Royal Citadel Governor'S House And Steps To Doorways is a Grade II* listed building in the Plymouth local planning authority area, England. First listed on 8 July 1998. Military_office. 8 related planning applications.

Royal Citadel Governor'S House And Steps To Doorways

WRENN ID
south-landing-rowan
Grade
II*
Local Planning Authority
Plymouth
Country
England
Date first listed
8 July 1998
Type
Military_office
Source
Historic England listing

Also on this page: related consents · flood risk · radon risk · detailed attributes ↓

Description

The Royal Citadel Governor's House, located within The Barbican in Plymouth, is an early military building dating from 1667 to 1775. It was extended around 1770 for the Board of Ordnance and altered in the mid-to-late 20th century.

The building is constructed of coursed Plymouth limestone, with granite drip courses and dressed granite doorways. The roof is dry slate, with bracketed eaves and six wide roof dormers, the central former valley now covered with a shallow lead roof. Original stone rubble axial and gable stacks were later heightened with brick, and there’s a large brick lateral stack at the rear left.

The building is arranged around a large double-depth plan built in two phases: the original, larger block (the former Governor's House) on the right and the former Lieutenant-Governor’s House on the left. Each part features a central entrance hall leading to a stair hall, with a small wing at the rear left of centre.

The exterior presents a three-storey-over-basement appearance, with an overall six-window range consisting of two symmetrical fronts: a two-window front on the left and a four-window front on the right. Original moulded, round-arched doorways have square hood moulds, each central to its original front; a blocked opening sits above the earlier doorway towards the right. Paired horned sashes with glazing bars are set within modified openings.

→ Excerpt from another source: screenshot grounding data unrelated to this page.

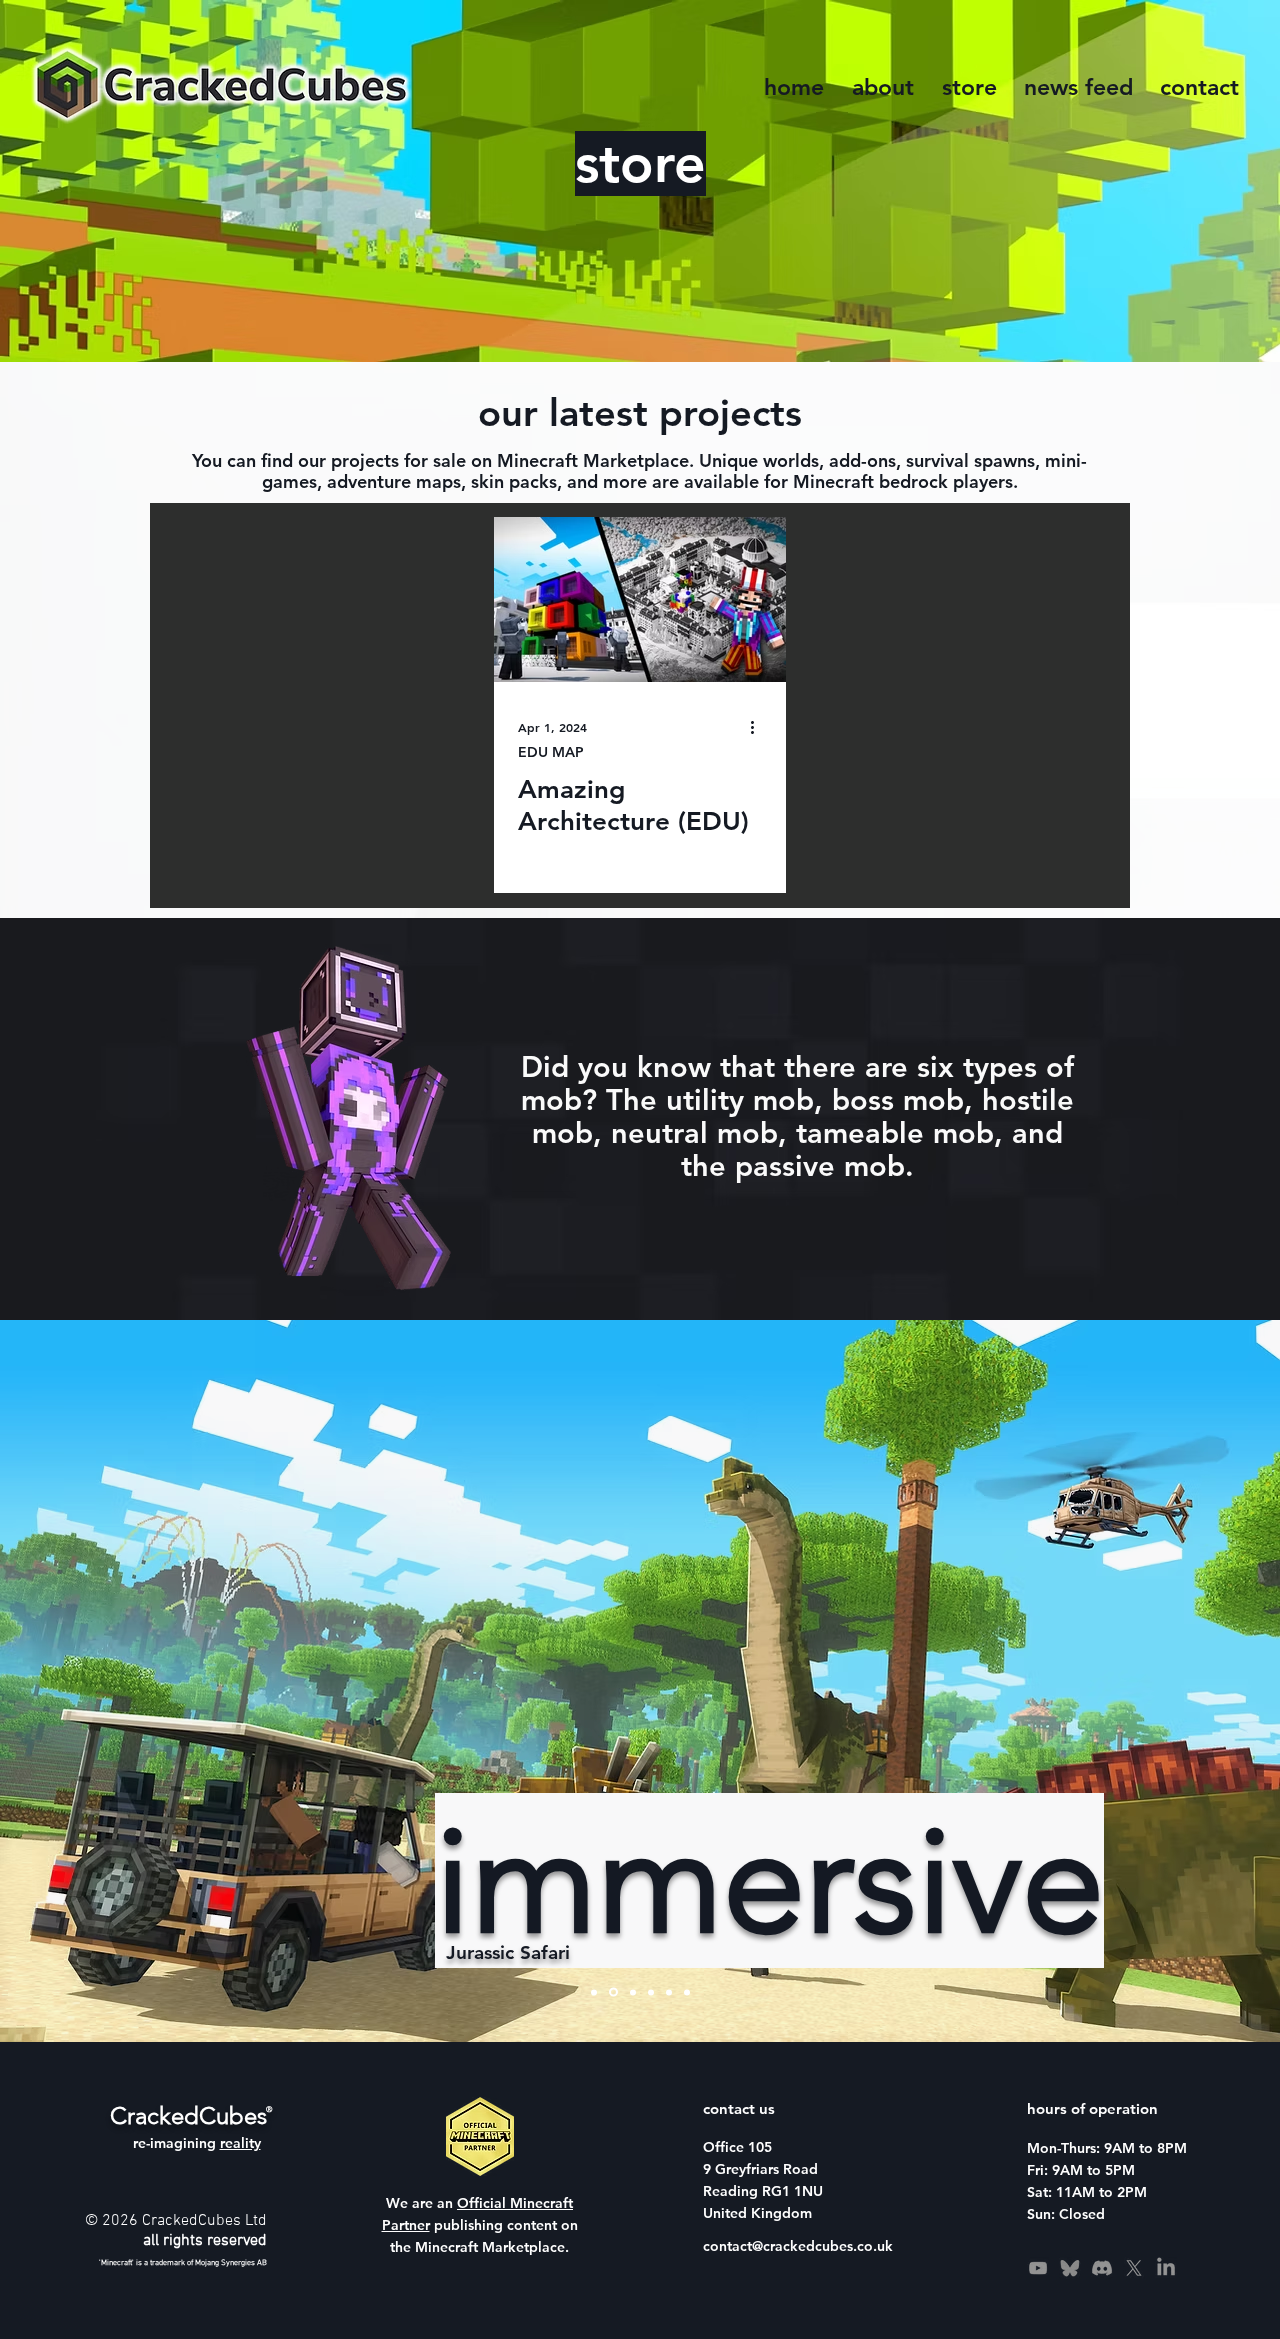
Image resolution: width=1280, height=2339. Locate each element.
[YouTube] (1038, 2268)
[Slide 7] (651, 1992)
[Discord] (1102, 2268)
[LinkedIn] (1166, 2268)
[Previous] (130, 1681)
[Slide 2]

The interior retains original staircases: the circa 1670 staircase is open-well with a closed string, heavy turned balusters, turned pendants and square newels linked from floor to floor; the circa 1700 staircase has alternate turned and twist balusters, but is otherwise similar. There are some 19th-century panelled doors, and a 17th-century timber-framed spine wall survives under late 20th-century linings.

In front of each doorway is a flight of steps with low, ramped balustrades and shaped balustrades topped with ball finials over the newels.

This Governor's House is a rare surviving example of an early military building, one of the earliest examples of military accommodation in the country. It is associated with the Royal Citadel, Britain's most outstanding example of a 17th-century fort built to the designs of Sir Bernard de Gomme.